__Problem requirements__. Starting at the line that contains "You are a computer-use agent. 605x364 pixels.", transcribe each line exactly through the end of the data below, and skip any pictures.

__The data__.
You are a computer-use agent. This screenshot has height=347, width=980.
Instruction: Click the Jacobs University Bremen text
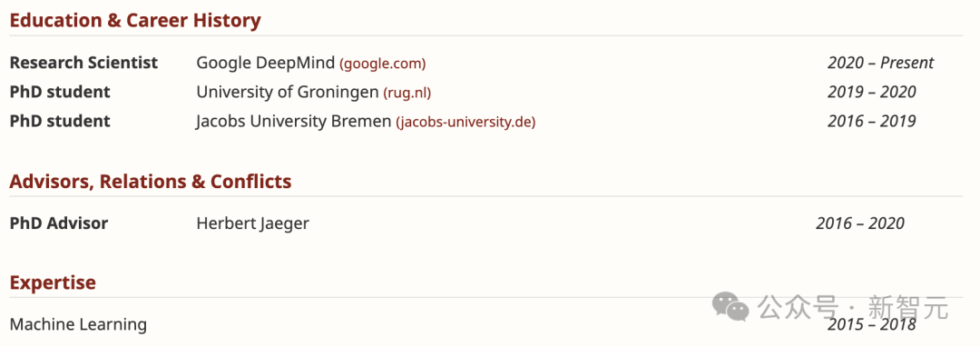(294, 122)
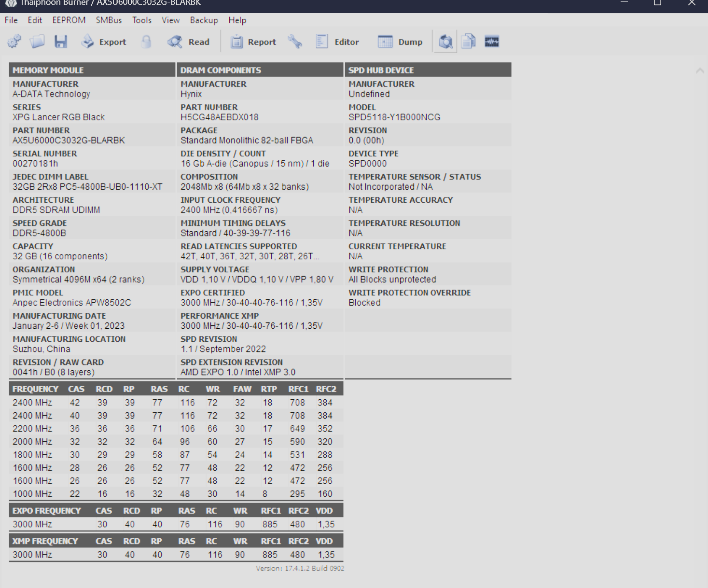Open the configuration gears icon
This screenshot has height=588, width=708.
14,41
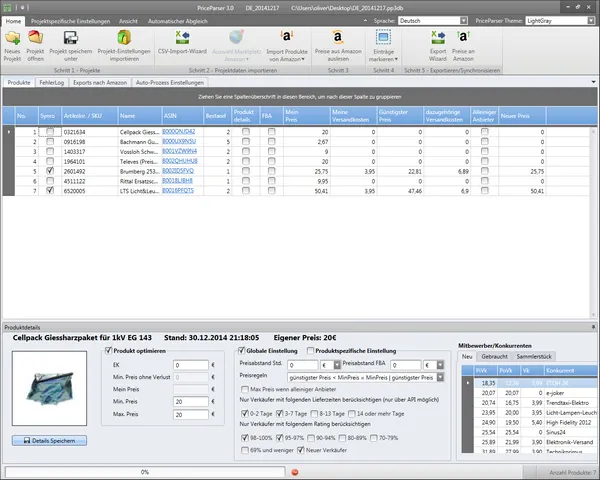Toggle Synro checkbox for article 2601492

point(50,171)
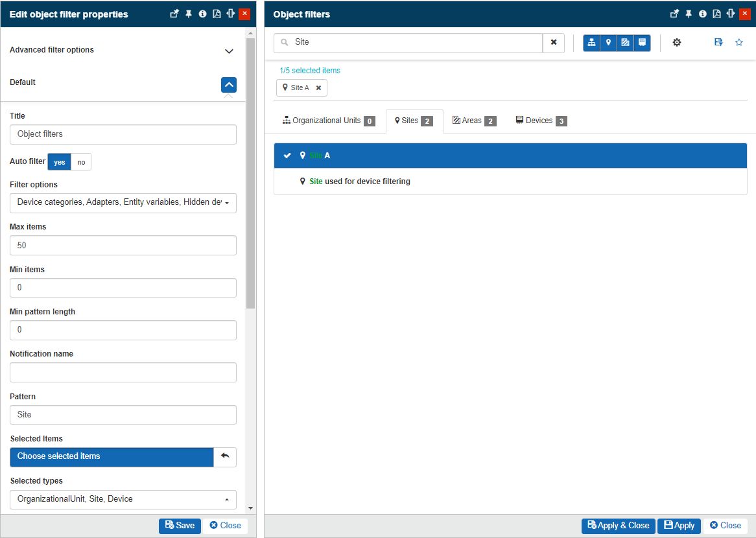The width and height of the screenshot is (756, 538).
Task: Click the Apply & Close button
Action: [x=618, y=526]
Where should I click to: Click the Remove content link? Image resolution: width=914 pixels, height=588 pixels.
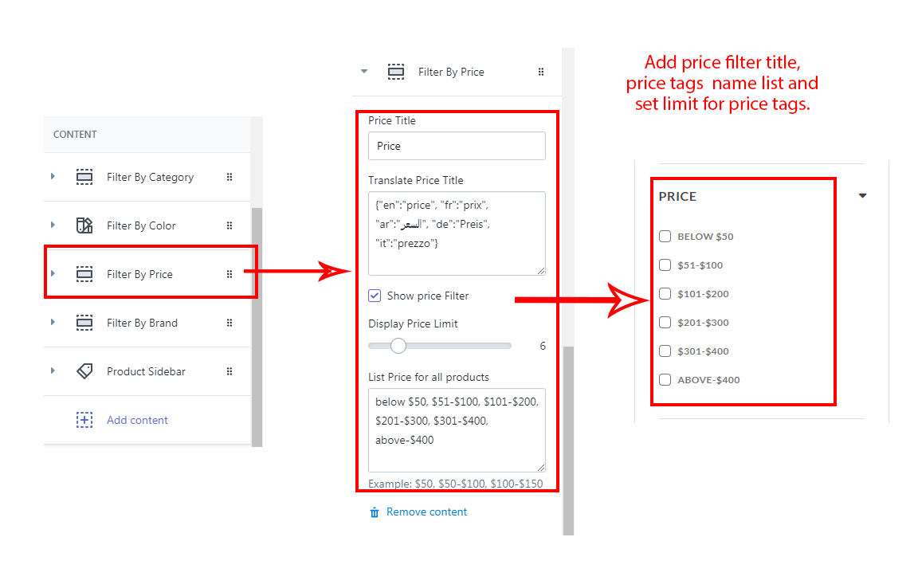[x=426, y=512]
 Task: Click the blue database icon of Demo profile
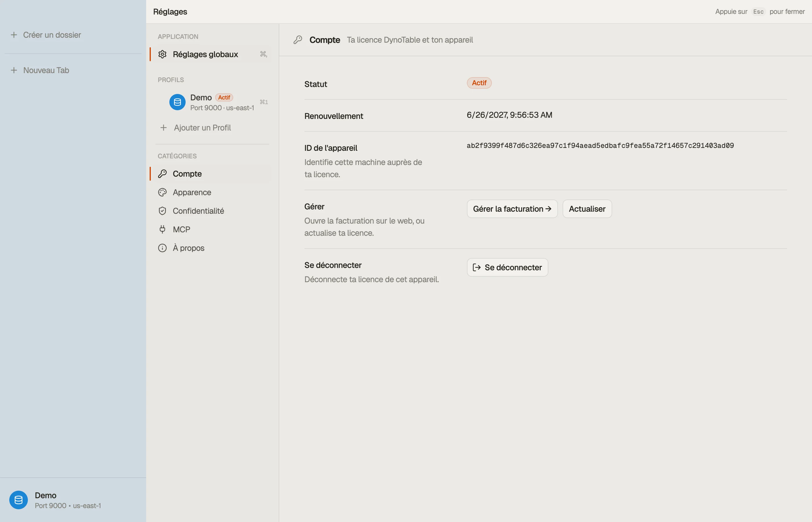177,102
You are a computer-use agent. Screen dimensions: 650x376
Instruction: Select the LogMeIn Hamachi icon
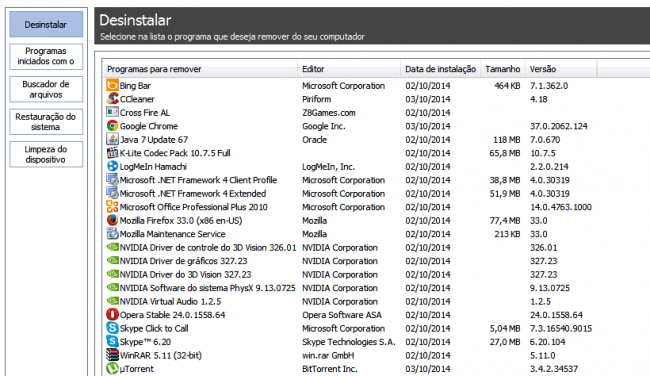click(x=112, y=166)
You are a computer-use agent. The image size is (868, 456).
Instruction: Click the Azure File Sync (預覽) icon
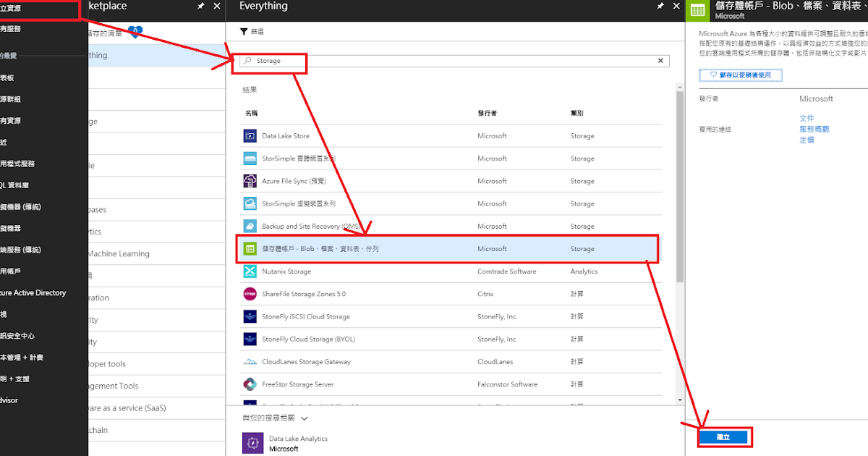(x=251, y=180)

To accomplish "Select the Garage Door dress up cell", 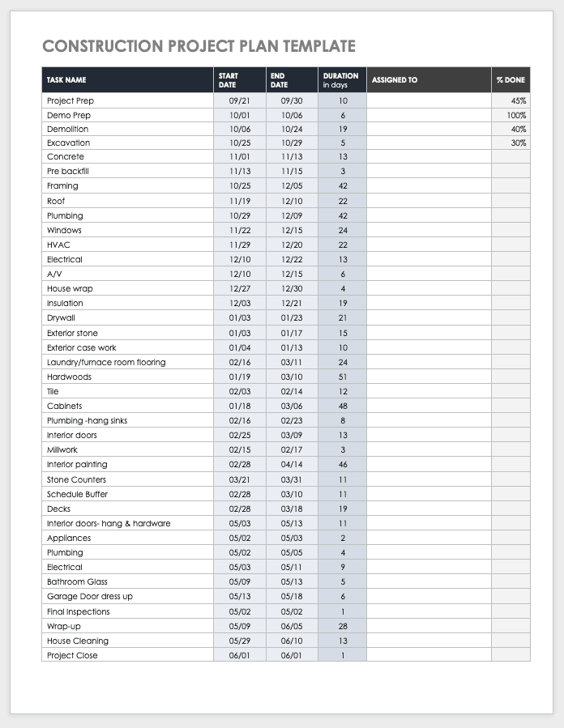I will 90,596.
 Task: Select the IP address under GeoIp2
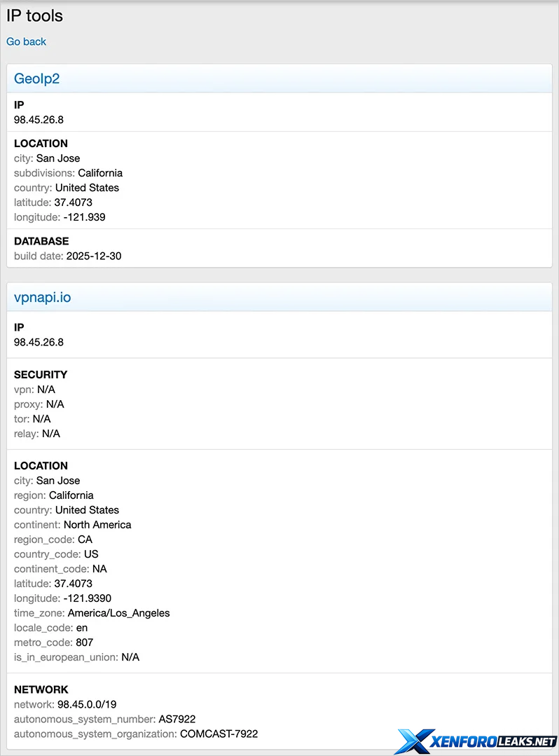click(x=39, y=120)
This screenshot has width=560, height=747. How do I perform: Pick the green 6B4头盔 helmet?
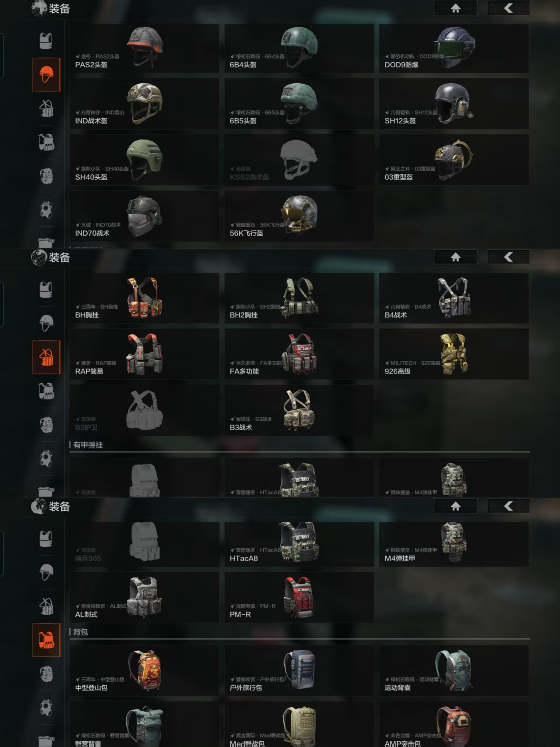299,49
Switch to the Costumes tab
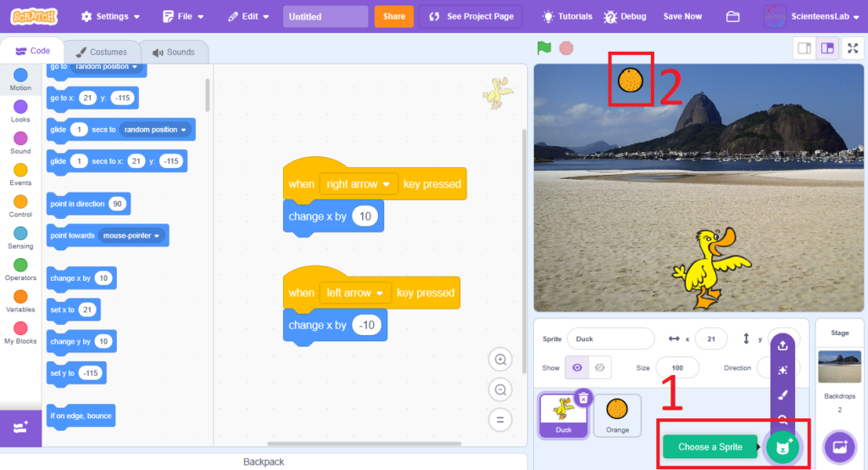868x470 pixels. tap(101, 52)
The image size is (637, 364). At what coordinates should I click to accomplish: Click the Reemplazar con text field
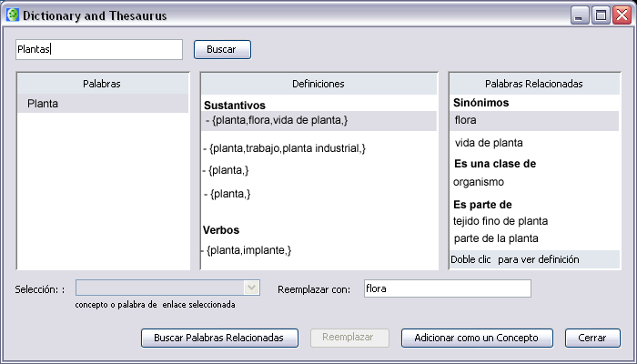[448, 288]
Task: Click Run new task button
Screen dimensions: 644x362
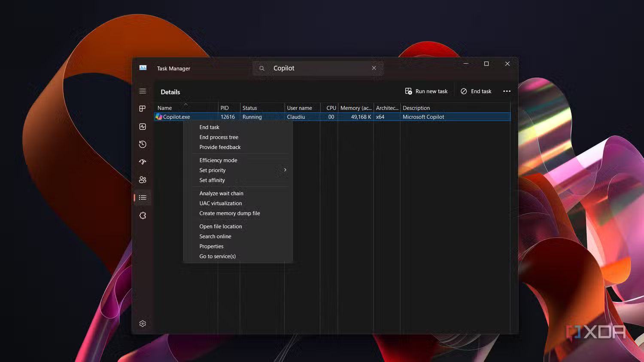Action: (x=426, y=91)
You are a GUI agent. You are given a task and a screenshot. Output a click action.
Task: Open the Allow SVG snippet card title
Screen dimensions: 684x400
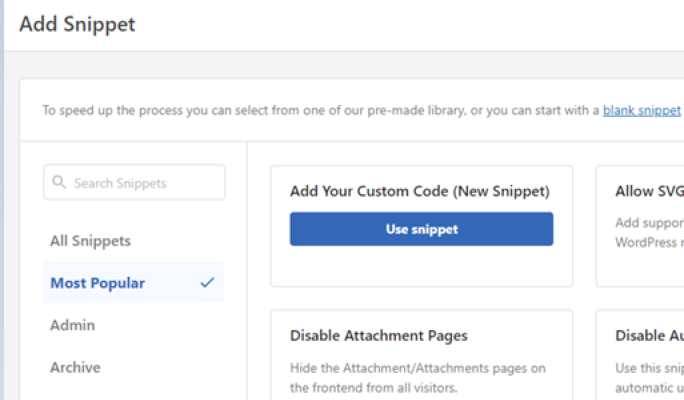649,191
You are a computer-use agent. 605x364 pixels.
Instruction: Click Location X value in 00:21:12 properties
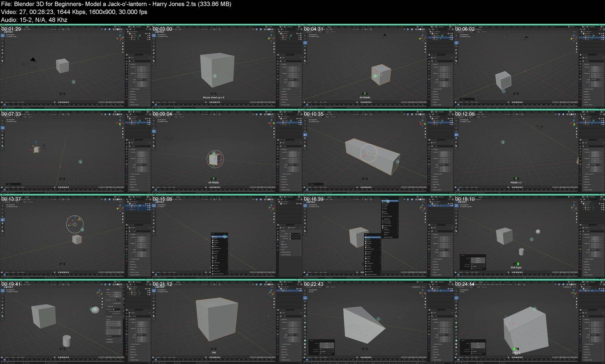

__Answer to the problem__.
You are a computer-use agent. 605x364 pixels.
Instruction: Click Location X value in 00:21:12 properties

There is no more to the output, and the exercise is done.